ACTION ITEM - Copy the entries exactly, through the "Given: Toggle the HQ high quality mode button" line.

[EXTRACTED MATERIAL — start]

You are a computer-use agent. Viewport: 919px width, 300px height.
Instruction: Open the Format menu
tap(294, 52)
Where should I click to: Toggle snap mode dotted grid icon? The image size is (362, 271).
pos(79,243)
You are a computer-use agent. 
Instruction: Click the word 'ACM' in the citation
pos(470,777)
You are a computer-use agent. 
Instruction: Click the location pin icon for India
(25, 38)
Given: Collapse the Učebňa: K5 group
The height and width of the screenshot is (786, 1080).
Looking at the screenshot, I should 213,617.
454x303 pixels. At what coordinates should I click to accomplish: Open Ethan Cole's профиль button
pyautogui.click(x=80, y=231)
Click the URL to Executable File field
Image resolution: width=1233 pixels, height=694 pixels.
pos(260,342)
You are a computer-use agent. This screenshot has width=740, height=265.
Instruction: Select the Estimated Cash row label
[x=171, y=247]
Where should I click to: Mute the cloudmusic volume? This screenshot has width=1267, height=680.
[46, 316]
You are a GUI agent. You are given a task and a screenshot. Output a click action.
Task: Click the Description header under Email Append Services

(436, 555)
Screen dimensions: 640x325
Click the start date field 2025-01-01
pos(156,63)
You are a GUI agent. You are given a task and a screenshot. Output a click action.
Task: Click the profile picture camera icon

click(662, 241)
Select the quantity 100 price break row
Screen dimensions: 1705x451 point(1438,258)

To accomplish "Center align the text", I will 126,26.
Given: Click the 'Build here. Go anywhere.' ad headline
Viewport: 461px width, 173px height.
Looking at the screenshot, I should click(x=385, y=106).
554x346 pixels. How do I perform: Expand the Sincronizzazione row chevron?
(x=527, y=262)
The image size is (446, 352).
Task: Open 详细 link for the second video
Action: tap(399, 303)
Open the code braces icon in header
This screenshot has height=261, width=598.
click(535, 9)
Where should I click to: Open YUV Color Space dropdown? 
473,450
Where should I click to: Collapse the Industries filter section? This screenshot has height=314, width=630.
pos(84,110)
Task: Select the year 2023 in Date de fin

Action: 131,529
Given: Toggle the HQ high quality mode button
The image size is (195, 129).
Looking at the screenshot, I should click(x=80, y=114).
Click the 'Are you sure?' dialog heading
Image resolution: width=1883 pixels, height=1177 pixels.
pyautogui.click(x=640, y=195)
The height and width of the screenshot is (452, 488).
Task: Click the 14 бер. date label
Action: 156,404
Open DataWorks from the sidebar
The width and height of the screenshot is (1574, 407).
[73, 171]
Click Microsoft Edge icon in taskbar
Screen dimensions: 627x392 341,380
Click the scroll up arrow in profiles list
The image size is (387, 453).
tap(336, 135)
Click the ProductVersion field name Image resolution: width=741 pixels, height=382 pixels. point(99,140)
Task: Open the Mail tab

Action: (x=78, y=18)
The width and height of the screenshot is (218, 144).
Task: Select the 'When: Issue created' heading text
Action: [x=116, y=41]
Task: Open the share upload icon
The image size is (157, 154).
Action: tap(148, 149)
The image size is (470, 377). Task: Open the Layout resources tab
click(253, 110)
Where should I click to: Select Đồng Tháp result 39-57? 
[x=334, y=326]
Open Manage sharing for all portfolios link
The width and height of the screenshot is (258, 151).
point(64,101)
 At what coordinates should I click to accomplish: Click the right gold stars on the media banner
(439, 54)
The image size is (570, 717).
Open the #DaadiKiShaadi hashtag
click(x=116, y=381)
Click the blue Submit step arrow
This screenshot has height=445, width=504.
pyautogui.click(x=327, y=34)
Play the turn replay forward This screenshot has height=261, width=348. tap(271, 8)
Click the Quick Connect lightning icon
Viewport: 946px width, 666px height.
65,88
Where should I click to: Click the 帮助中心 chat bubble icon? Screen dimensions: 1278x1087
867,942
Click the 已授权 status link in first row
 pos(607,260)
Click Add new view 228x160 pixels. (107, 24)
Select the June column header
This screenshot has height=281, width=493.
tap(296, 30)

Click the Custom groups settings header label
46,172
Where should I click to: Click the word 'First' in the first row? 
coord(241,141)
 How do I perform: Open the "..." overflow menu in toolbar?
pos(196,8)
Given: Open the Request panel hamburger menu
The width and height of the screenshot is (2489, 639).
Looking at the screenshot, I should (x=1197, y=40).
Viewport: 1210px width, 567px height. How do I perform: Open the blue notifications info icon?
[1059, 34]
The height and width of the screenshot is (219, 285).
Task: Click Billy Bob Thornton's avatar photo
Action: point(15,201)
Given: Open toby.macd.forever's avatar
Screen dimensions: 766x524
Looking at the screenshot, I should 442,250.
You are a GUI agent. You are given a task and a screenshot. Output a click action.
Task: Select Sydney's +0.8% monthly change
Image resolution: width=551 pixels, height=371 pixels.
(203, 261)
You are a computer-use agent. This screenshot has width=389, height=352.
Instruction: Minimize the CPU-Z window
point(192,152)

[EXTRACTED MATERIAL — finish]

EXERCISE OUTPUT -
You are a computer-use agent. Viewport: 919px width, 300px height.
Instruction: Open the Format menu
tap(294, 52)
Where should I click to: Toggle snap mode dotted grid icon? The image size is (362, 271).
pos(79,243)
You are a computer-use agent. 
Instruction: Click the word 'ACM' in the citation
pos(470,777)
You are a computer-use agent. 
Instruction: Click the location pin icon for India
(25, 38)
Given: Collapse the Učebňa: K5 group
The height and width of the screenshot is (786, 1080).
Looking at the screenshot, I should 213,617.
454x303 pixels. At what coordinates should I click to accomplish: Open Ethan Cole's профиль button
pyautogui.click(x=80, y=231)
Click the URL to Executable File field
Image resolution: width=1233 pixels, height=694 pixels.
pos(260,342)
You are a computer-use agent. This screenshot has width=740, height=265.
Instruction: Select the Estimated Cash row label
[x=171, y=247]
Where should I click to: Mute the cloudmusic volume? This screenshot has width=1267, height=680.
[46, 316]
You are a GUI agent. You are given a task and a screenshot. Output a click action.
Task: Click the Description header under Email Append Services

(436, 555)
Screen dimensions: 640x325
Click the start date field 2025-01-01
pos(156,63)
You are a GUI agent. You are given a task and a screenshot. Output a click action.
Task: Click the profile picture camera icon

click(662, 241)
Select the quantity 100 price break row
Screen dimensions: 1705x451 point(1438,258)

To accomplish "Center align the text", I will 126,26.
Given: Click the 'Build here. Go anywhere.' ad headline
Viewport: 461px width, 173px height.
Looking at the screenshot, I should click(x=385, y=106).
554x346 pixels. How do I perform: Expand the Sincronizzazione row chevron?
(x=527, y=262)
The image size is (446, 352).
Task: Open 详细 link for the second video
Action: tap(399, 303)
Open the code braces icon in header
This screenshot has height=261, width=598.
click(535, 9)
Where should I click to: Open YUV Color Space dropdown? 
473,450
Where should I click to: Collapse the Industries filter section? This screenshot has height=314, width=630.
pos(84,110)
Task: Select the year 2023 in Date de fin

Action: 131,529
Given: Toggle the HQ high quality mode button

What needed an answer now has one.